━━━━━ Records for this exercise

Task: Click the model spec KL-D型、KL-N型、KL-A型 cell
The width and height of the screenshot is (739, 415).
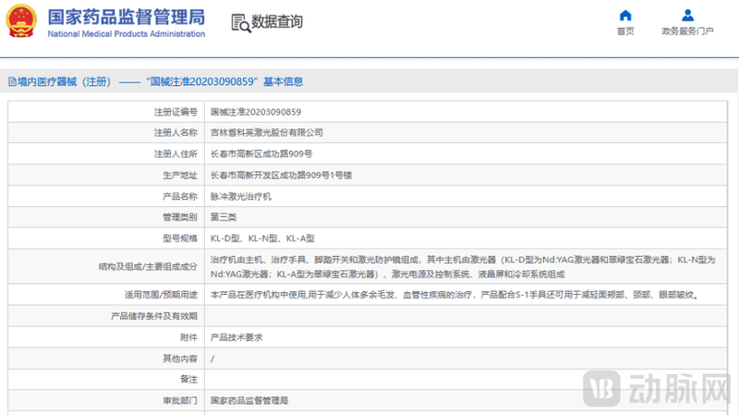Action: 262,238
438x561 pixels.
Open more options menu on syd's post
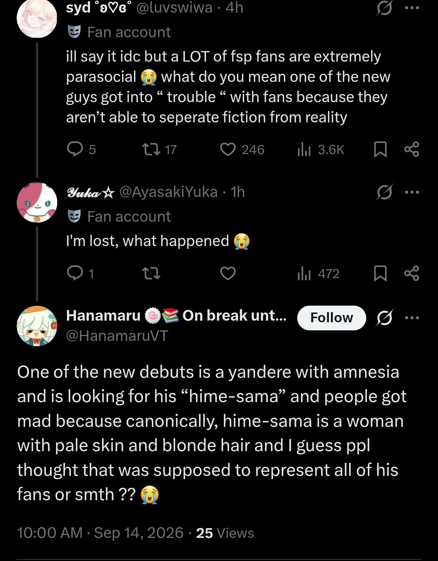coord(412,7)
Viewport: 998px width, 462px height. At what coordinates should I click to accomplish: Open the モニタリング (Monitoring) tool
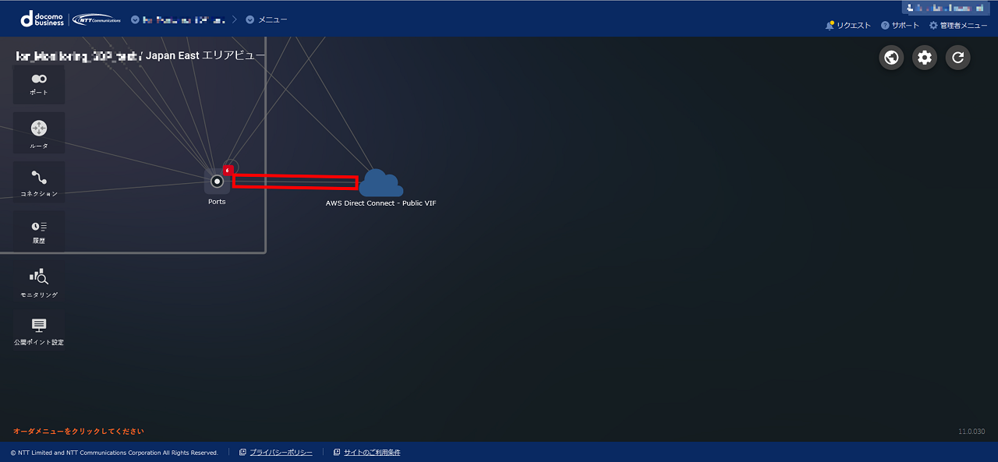click(x=39, y=282)
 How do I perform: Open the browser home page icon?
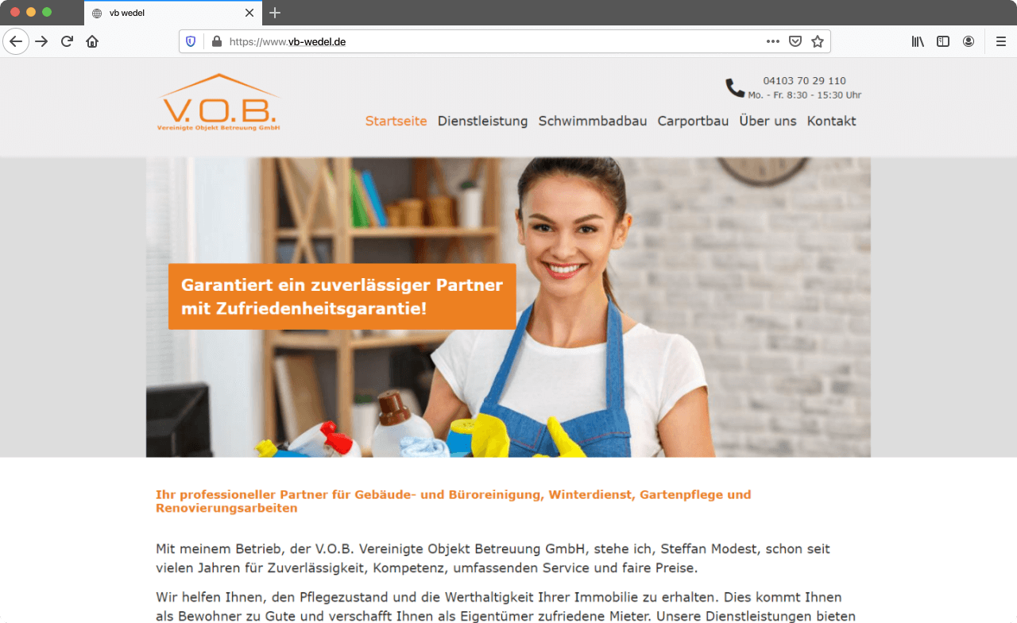click(92, 41)
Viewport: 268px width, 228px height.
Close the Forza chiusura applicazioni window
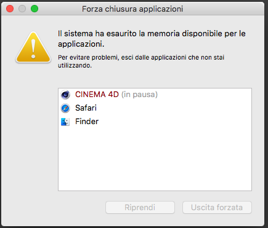click(10, 9)
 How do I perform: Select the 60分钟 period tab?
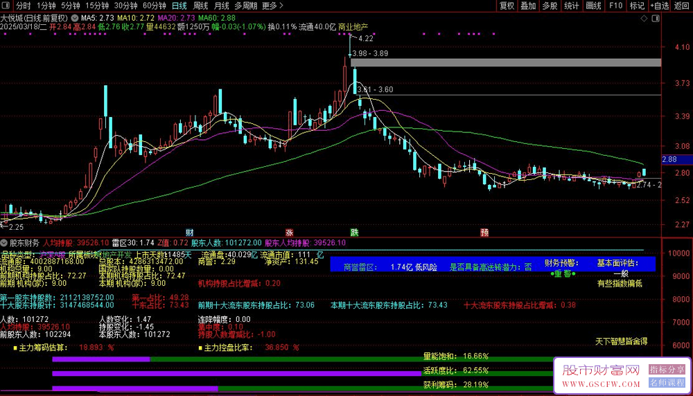pyautogui.click(x=154, y=6)
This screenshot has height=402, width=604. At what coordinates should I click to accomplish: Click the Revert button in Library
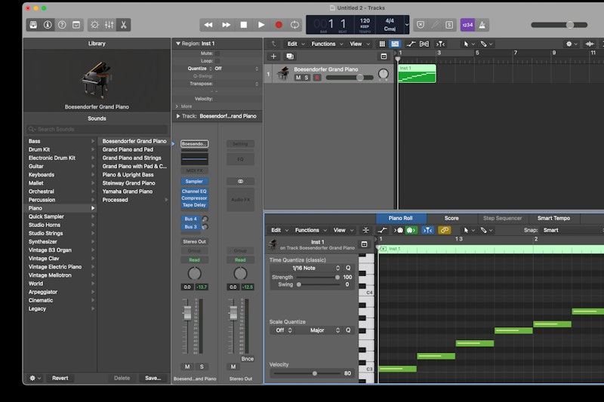[60, 378]
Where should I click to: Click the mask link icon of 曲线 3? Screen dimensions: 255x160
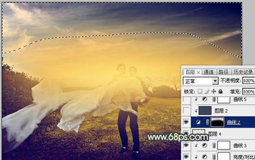(214, 146)

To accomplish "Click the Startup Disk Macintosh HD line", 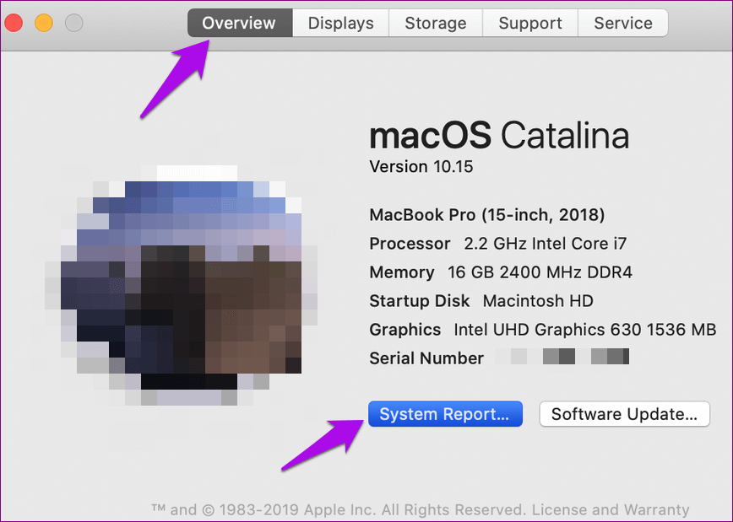I will tap(481, 301).
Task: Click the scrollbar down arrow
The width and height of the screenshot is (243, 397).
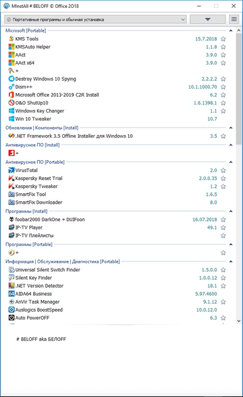Action: coord(238,321)
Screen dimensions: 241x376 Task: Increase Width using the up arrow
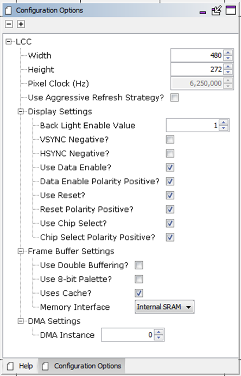point(228,53)
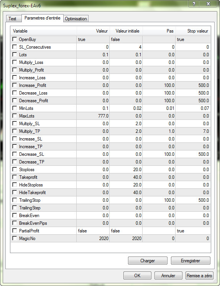Select the Parametres d'entrée tab
Screen dimensions: 220x286
(43, 18)
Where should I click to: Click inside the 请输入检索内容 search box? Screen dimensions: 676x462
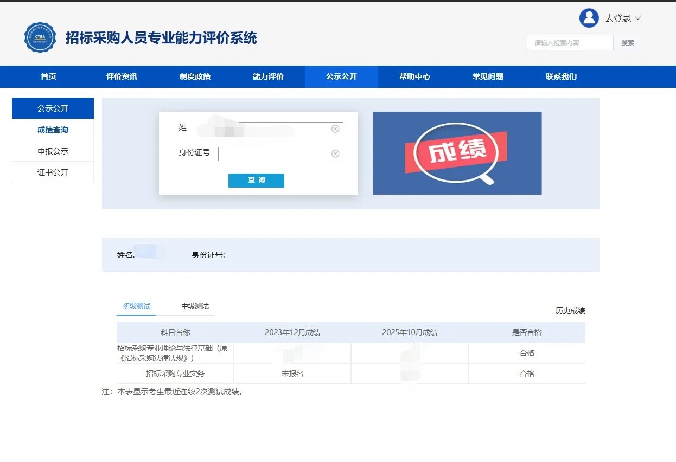(x=569, y=42)
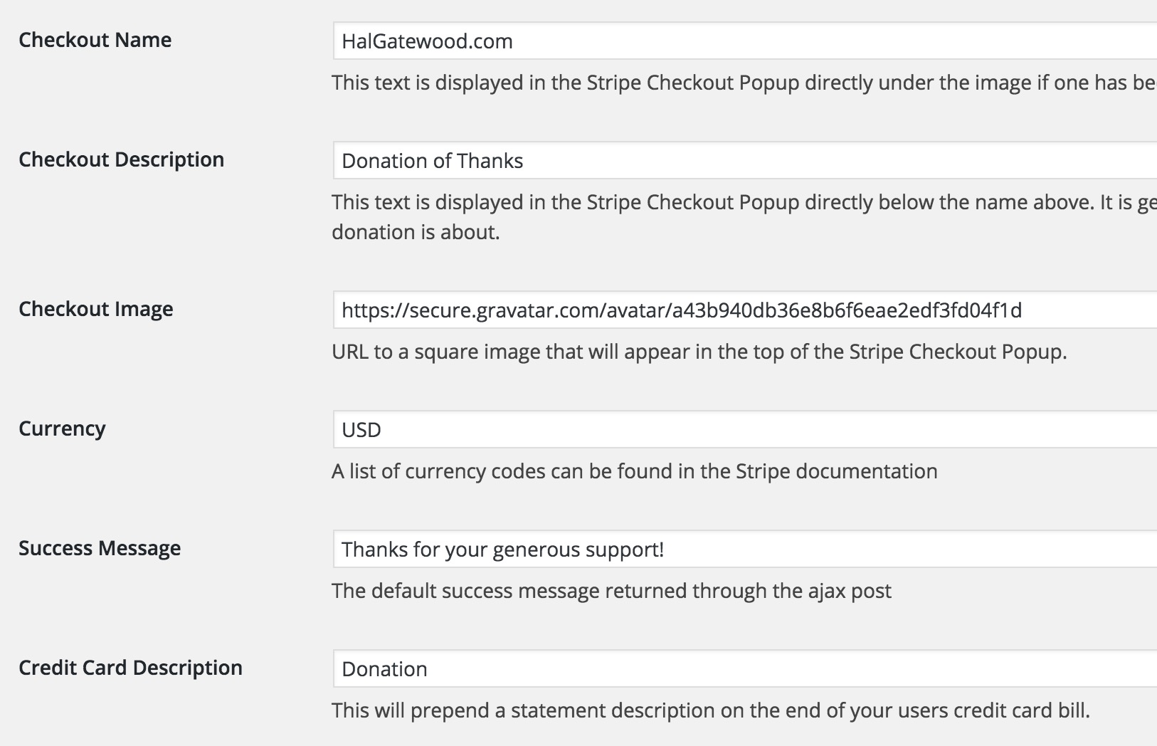The width and height of the screenshot is (1157, 746).
Task: Select the Checkout Description label
Action: 121,160
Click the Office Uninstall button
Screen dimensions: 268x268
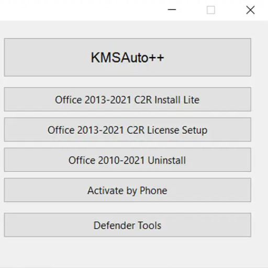point(128,160)
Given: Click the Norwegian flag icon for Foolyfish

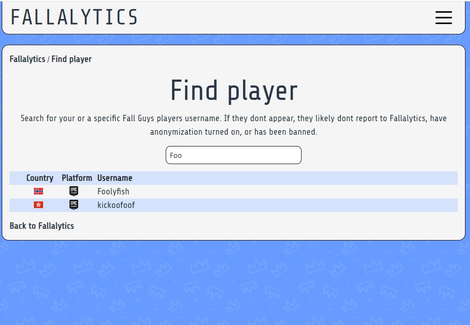Looking at the screenshot, I should pyautogui.click(x=38, y=191).
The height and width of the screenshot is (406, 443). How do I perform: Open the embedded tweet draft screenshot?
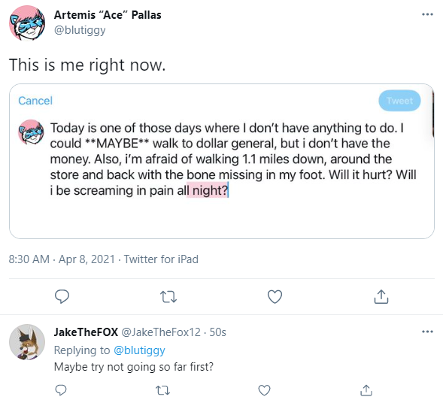click(x=222, y=161)
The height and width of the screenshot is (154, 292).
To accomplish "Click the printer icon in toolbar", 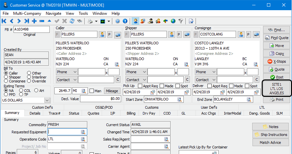I will (90, 21).
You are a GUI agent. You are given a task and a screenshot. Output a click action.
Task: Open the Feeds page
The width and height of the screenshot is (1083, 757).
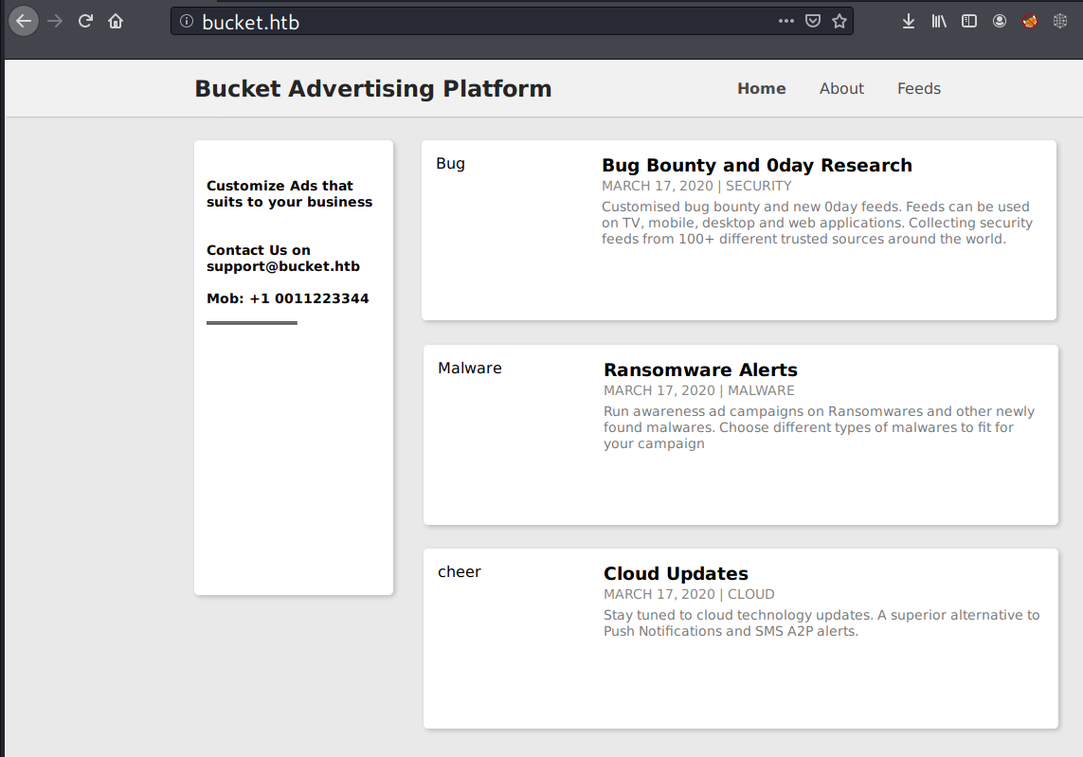(918, 88)
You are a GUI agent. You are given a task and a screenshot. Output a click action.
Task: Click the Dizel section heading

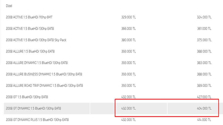click(x=9, y=6)
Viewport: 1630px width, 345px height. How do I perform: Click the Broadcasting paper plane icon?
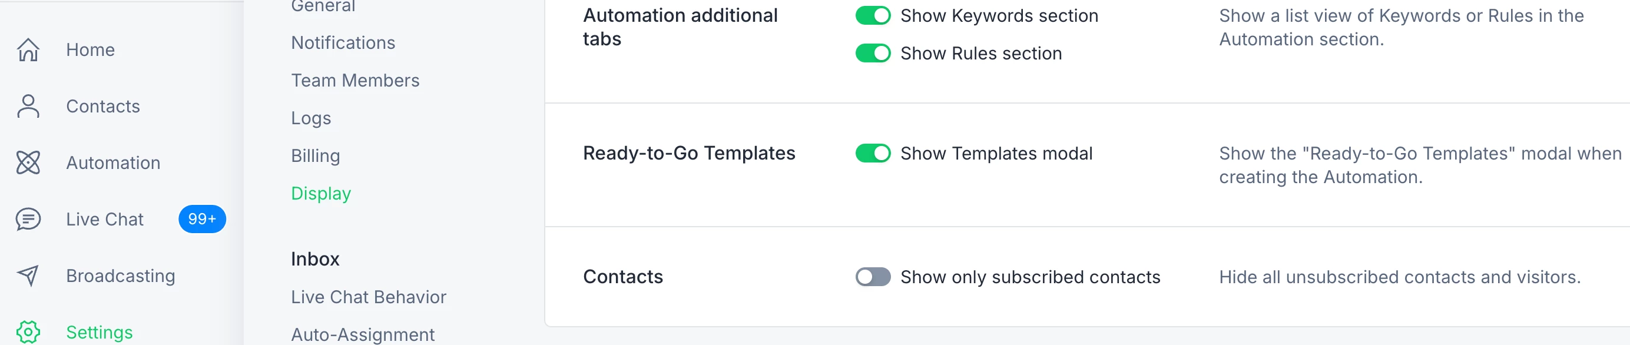point(28,275)
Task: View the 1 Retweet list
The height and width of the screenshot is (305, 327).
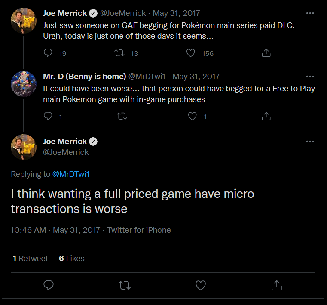Action: click(x=31, y=259)
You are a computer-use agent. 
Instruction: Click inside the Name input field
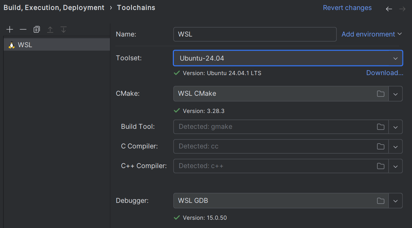pyautogui.click(x=255, y=34)
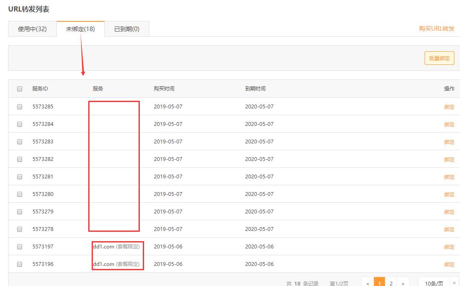Click 绑定 for service 5573284
This screenshot has height=286, width=460.
pos(449,125)
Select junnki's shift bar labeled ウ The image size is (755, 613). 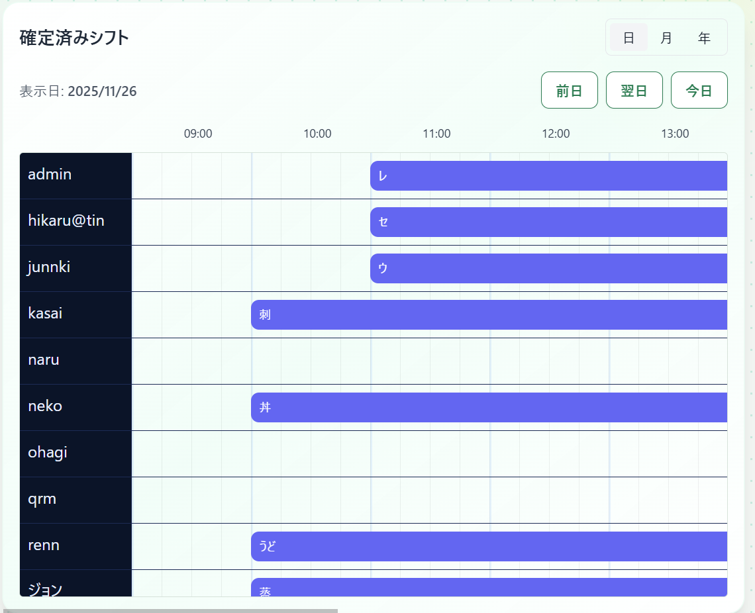(x=548, y=269)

━━━━━━━━━━

About this task — The lines wanted are those from the start of the material above through the line with "Viewport: 268px width, 228px height.", both included; print them exactly and skip any picture.

Answer to this problem —
Task: Click the model spec KL-D型、KL-N型、KL-A型 cell
The width and height of the screenshot is (739, 415).
Action: 262,238
438x561 pixels.
Open more options menu on syd's post
coord(412,7)
Viewport: 998px width, 462px height. At what coordinates should I click to accomplish: Open the モニタリング (Monitoring) tool
click(x=39, y=282)
 How do I perform: Open the browser home page icon?
click(92, 41)
Viewport: 268px width, 228px height.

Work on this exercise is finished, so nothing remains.